The 1990 1. divisjon season, the highest women's football (soccer) league in Norway, began on 28 April 1990 and ended on 6 October 1990.

18 games were played with 3 points given for wins and 1 for draws. Number nine and ten were relegated, while two teams from the 2. divisjon were promoted through a playoff round.

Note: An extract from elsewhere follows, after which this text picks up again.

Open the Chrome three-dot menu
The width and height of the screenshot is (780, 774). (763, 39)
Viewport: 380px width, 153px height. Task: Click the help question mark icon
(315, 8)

Sprint/Jeløy won the league, losing only one game.

==League table==

| Pos | Team | Pld | W | D | L | GF | GA | GD | Pts | Relegation |
| 1 | Sprint/Jeløy (C) | 18 | 16 | 1 | 1 | 65 | 14 | +51 | 49 |  |
| 2 | Asker | 18 | 16 | 0 | 2 | 64 | 15 | +49 | 48 |  |
| 3 | Klepp | 18 | 9 | 4 | 5 | 40 | 29 | +11 | 31 |
| 4 | Trondheims-Ørn | 18 | 7 | 5 | 6 | 47 | 33 | +14 | 26 |
| 5 | Setskog/Høland | 18 | 6 | 5 | 7 | 37 | 47 | −10 | 23 |
| 6 | Skedsmo | 18 | 7 | 1 | 10 | 28 | 50 | −22 | 22 |
| 7 | BUL | 18 | 5 | 3 | 10 | 29 | 50 | −21 | 18 |
| 8 | Bøler | 18 | 3 | 7 | 8 | 19 | 35 | −16 | 16 |
| 9 | Fløya (R) | 18 | 2 | 6 | 10 | 25 | 52 | −27 | 12 | Relegation to Second Division |
| 10 | Jardar (R) | 18 | 2 | 2 | 14 | 22 | 51 | −29 | 8 |

==Top goalscorers==
- 23 goals:
  - Petra Bartelmann, Asker
- 21 goals:
  - Hege Riise, Setskog/Høland
- 16 goals:
  - Lisbeth Bakken, Sprint/Jeløy
- 11 goals:
  - Ann Kristin Hansen, BUL
  - Liv Strædet, Sprint/Jeløy
  - Eva Gjelten, Trondheims-Ørn
- 10 goals:
  - Heidi Støre, Sprint/Jeløy
  - Brit Sandaune, Trondheims-Ørn
- 9 goals:
  - Eli Landsem, Asker
  - Gunn Nyborg, Asker
  - Ellen Breiby, Sprint/Jeløy
  - Katrin Skarsbø, Sprint/Jeløy

==Promotion and relegation==
- Fløya and Jardar were relegated to the 2. divisjon.
- Sandviken and Grand Bodø were promoted from the 2. divisjon through play-offs.